Mientras Ellen Richards entiende la casa como un vestido que cubre las necesidades de cada familia, Le Corbusier apuesta por la máquina de vivir impersonal y apta para todos los públicos. La flexibilidad de las telas acompaña la idea de adaptación a nuestro cuerpo, mientras que las nuevas tecnologías han adoptado la condición de ser universales. Entendiendo la decoración como un entorpecimiento, el Espíritu Nuevo apuesta por la desnudez del espacio interior para facilitar las funciones de la casa. Una desnudez de distracciones, hacia la deseada vida cotidiana eficiente; aunque de forma paradójica, implica renunciar a su vestido más íntimo y personal.

Retomando el hilo inicial, desnudarse siempre ha sido controvertido. Los vestidos, los muebles y los habitantes han disfrazado la arquitectura, cubriéndola con un peligroso velo casi indivisible del edificio. Quizá estos siempre formaron parte del proyecto o, por el contrario, alteraron la realidad al aparecer. Sin determinar los responsables de vestir la casa, tanto arquitectos como usuarios han compartido el placer de domesticarla. La ropa complementa y ayuda a expresar nuestro ser y solo la total desnudez puede mostrar el verdadero individuo. Al fin y al cabo, somos seres desnudos, como también lo son la casa y la calle. Son los vestidos los que enlazan el espacio privado y el colectivo, el pensamiento individual y el carácter social. Desnudarse es estar a la expectativa, es una acción en movimiento que pone en alerta el cuerpo con su entorno. Desvestir la arquitectura es dotarla de mayor complejidad.

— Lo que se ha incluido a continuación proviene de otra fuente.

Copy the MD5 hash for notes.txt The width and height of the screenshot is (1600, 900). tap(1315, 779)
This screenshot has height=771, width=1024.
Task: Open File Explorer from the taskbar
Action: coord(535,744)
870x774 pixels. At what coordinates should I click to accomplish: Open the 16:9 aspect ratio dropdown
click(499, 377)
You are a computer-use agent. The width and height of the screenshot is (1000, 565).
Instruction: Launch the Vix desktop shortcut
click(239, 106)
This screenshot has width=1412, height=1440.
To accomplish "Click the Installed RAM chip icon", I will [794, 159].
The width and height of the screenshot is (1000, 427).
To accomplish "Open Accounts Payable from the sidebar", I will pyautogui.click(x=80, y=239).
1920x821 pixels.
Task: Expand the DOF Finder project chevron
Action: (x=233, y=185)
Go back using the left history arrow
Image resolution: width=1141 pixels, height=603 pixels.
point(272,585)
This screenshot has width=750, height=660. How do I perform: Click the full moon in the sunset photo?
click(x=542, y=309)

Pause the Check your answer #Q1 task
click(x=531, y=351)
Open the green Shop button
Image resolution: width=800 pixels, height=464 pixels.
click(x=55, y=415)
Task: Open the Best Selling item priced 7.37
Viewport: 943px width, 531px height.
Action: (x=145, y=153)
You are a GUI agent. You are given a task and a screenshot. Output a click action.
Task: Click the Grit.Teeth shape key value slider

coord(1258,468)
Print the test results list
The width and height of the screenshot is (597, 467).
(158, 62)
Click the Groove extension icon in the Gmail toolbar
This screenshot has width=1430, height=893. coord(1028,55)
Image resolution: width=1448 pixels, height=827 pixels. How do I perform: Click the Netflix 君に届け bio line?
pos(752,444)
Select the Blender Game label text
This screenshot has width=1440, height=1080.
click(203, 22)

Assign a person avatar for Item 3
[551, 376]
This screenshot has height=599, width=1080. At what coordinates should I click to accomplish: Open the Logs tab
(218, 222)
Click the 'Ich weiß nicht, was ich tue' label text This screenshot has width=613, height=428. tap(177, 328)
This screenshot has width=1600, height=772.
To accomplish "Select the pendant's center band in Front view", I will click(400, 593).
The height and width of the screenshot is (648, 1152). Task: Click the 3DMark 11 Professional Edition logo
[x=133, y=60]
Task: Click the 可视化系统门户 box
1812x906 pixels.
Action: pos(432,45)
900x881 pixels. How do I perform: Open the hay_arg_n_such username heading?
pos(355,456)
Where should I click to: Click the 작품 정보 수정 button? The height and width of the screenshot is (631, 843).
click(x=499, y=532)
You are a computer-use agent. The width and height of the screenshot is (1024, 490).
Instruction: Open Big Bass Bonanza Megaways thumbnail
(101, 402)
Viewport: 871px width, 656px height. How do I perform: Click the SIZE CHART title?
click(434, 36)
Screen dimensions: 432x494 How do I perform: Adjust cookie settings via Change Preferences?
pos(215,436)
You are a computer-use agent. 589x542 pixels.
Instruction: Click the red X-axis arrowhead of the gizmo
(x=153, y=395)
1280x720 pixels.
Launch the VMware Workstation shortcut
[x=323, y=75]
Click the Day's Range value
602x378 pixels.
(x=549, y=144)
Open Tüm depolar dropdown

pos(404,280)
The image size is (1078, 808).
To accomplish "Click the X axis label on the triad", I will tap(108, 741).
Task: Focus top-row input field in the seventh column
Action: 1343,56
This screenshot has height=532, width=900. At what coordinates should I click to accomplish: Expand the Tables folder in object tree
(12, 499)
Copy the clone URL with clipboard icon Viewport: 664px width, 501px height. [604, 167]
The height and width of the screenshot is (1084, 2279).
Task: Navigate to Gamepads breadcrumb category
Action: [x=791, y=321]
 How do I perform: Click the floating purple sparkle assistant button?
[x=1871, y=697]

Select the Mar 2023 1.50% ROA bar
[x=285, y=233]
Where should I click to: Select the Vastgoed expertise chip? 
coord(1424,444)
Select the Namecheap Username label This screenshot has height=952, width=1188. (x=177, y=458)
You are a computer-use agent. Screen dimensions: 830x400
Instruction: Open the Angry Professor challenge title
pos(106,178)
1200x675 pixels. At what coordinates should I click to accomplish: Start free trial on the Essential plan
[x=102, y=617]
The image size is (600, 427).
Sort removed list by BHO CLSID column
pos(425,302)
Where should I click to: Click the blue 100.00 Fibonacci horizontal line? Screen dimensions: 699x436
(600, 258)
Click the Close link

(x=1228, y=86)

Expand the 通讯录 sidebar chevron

Escena en la Casa Malaparte de la película Le Mépris, dirigida por Jean-Luc Godard, 1963.


Referencias:


(1) Génesis es el primer libro de la Torá o Pentateuco, del Tanaj judío y del Antiguo Testamento de la Biblia cristiana.
(2) Rudofsky, Bernard. Are clothes modern? An essay on contemporary apparel. Paul Theobald, 1947.
(3)Witold Rybczynski. La casa, Historia de una idea. Emecé Editores, 1991.